> _Lo que se pide_
Vuelve a escribir todo el listado y cambia "sidebar" por "side panel" cada vez que aparezca. Deja todo lo demás igual.

========================================================================

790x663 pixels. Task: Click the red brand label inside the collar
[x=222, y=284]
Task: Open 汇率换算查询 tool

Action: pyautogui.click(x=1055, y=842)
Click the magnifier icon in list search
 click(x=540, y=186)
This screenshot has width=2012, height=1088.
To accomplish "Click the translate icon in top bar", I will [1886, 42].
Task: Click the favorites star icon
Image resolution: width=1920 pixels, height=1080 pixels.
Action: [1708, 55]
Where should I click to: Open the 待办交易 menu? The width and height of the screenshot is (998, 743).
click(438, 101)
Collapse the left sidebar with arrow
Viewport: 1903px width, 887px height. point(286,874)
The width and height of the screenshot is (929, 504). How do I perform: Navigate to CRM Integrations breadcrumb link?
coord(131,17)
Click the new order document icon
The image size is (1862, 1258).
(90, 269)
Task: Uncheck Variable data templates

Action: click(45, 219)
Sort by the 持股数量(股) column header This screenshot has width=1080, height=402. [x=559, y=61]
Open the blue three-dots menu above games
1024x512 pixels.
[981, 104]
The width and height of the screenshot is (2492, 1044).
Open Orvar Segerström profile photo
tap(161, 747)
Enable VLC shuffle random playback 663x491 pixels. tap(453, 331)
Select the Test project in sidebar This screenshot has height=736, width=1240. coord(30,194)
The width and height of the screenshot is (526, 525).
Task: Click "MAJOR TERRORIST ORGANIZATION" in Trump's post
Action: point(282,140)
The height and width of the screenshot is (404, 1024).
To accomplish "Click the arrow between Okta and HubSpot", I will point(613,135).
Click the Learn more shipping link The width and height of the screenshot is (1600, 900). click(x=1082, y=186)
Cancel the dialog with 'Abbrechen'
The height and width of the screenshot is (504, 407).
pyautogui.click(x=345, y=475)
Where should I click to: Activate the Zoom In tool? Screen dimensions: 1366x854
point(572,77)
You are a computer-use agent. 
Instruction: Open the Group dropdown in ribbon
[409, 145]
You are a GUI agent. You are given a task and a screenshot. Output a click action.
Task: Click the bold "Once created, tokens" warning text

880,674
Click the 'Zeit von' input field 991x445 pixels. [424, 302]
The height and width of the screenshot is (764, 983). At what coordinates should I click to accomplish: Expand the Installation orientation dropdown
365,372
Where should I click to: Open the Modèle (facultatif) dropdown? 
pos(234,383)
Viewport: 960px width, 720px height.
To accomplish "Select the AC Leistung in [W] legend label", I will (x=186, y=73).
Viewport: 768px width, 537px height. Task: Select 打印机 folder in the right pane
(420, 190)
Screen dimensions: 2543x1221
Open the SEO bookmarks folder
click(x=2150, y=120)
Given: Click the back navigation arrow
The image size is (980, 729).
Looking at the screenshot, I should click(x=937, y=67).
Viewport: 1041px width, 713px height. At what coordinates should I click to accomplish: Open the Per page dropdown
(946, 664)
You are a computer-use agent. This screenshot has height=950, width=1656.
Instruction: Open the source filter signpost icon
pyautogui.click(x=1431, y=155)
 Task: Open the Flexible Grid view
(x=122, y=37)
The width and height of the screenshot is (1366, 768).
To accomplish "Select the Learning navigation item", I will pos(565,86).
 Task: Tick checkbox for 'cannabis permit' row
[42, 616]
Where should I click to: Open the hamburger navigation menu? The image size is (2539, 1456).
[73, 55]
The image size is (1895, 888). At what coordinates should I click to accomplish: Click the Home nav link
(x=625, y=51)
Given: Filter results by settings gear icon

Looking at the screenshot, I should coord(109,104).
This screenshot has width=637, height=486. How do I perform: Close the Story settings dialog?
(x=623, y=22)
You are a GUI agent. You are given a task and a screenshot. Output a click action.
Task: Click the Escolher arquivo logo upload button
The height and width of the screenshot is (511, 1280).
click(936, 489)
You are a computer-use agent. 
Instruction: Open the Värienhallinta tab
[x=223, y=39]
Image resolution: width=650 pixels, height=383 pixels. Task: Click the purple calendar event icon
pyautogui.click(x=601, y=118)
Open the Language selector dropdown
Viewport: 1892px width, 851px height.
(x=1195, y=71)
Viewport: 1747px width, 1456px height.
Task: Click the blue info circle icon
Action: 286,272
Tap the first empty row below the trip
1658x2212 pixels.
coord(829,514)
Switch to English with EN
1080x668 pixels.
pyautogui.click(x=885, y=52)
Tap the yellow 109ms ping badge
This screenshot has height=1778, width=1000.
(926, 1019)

========================================================================

> _Respuesta a la tarea_
790x663 pixels. Task: Click the red brand label inside the collar
[x=222, y=284]
Task: Open 汇率换算查询 tool

Action: pyautogui.click(x=1055, y=842)
Click the magnifier icon in list search
 click(x=540, y=186)
This screenshot has width=2012, height=1088.
To accomplish "Click the translate icon in top bar", I will [1886, 42].
Task: Click the favorites star icon
Image resolution: width=1920 pixels, height=1080 pixels.
Action: [1708, 55]
Where should I click to: Open the 待办交易 menu? The width and height of the screenshot is (998, 743).
click(438, 101)
Collapse the left side panel with arrow
Viewport: 1903px width, 887px height. point(286,874)
The width and height of the screenshot is (929, 504). How do I perform: Navigate to CRM Integrations breadcrumb link?
coord(131,17)
Click the new order document icon
The image size is (1862, 1258).
(90, 269)
Task: Uncheck Variable data templates

Action: click(45, 219)
Sort by the 持股数量(股) column header This screenshot has width=1080, height=402. [x=559, y=61]
Open the blue three-dots menu above games
1024x512 pixels.
[981, 104]
The width and height of the screenshot is (2492, 1044).
Open Orvar Segerström profile photo
tap(161, 747)
Enable VLC shuffle random playback 663x491 pixels. tap(453, 331)
Select the Test project in side panel This screenshot has height=736, width=1240. coord(30,194)
The width and height of the screenshot is (526, 525).
Task: Click "MAJOR TERRORIST ORGANIZATION" in Trump's post
Action: point(282,140)
The height and width of the screenshot is (404, 1024).
To accomplish "Click the arrow between Okta and HubSpot", I will point(613,135).
Click the Learn more shipping link The width and height of the screenshot is (1600, 900). click(x=1082, y=186)
Cancel the dialog with 'Abbrechen'
The height and width of the screenshot is (504, 407).
pyautogui.click(x=345, y=475)
Where should I click to: Activate the Zoom In tool? Screen dimensions: 1366x854
point(572,77)
You are a computer-use agent. 
Instruction: Open the Group dropdown in ribbon
[409, 145]
You are a GUI agent. You are given a task and a screenshot. Output a click action.
Task: Click the bold "Once created, tokens" warning text

880,674
Click the 'Zeit von' input field 991x445 pixels. [424, 302]
The height and width of the screenshot is (764, 983). At what coordinates should I click to accomplish: Expand the Installation orientation dropdown
365,372
Where should I click to: Open the Modèle (facultatif) dropdown? 
pos(234,383)
Viewport: 960px width, 720px height.
To accomplish "Select the AC Leistung in [W] legend label", I will (x=186, y=73).
Viewport: 768px width, 537px height. Task: Select 打印机 folder in the right pane
(420, 190)
Screen dimensions: 2543x1221
Open the SEO bookmarks folder
click(x=2150, y=120)
Given: Click the back navigation arrow
The image size is (980, 729).
Looking at the screenshot, I should click(x=937, y=67).
Viewport: 1041px width, 713px height. At what coordinates should I click to accomplish: Open the Per page dropdown
(946, 664)
You are a computer-use agent. This screenshot has height=950, width=1656.
Instruction: Open the source filter signpost icon
pyautogui.click(x=1431, y=155)
 Task: Open the Flexible Grid view
(x=122, y=37)
The width and height of the screenshot is (1366, 768).
To accomplish "Select the Learning navigation item", I will pos(565,86).
 Task: Tick checkbox for 'cannabis permit' row
[42, 616]
Where should I click to: Open the hamburger navigation menu? The image size is (2539, 1456).
[73, 55]
The image size is (1895, 888). At what coordinates should I click to accomplish: Click the Home nav link
(x=625, y=51)
Given: Filter results by settings gear icon

Looking at the screenshot, I should coord(109,104).
This screenshot has width=637, height=486. How do I perform: Close the Story settings dialog?
(x=623, y=22)
You are a GUI agent. You are given a task and a screenshot. Output a click action.
Task: Click the Escolher arquivo logo upload button
The height and width of the screenshot is (511, 1280).
click(936, 489)
You are a computer-use agent. 
Instruction: Open the Värienhallinta tab
[x=223, y=39]
Image resolution: width=650 pixels, height=383 pixels. Task: Click the purple calendar event icon
pyautogui.click(x=601, y=118)
Open the Language selector dropdown
Viewport: 1892px width, 851px height.
(x=1195, y=71)
Viewport: 1747px width, 1456px height.
Task: Click the blue info circle icon
Action: 286,272
Tap the first empty row below the trip
1658x2212 pixels.
coord(829,514)
Switch to English with EN
1080x668 pixels.
pyautogui.click(x=885, y=52)
Tap the yellow 109ms ping badge
This screenshot has height=1778, width=1000.
(926, 1019)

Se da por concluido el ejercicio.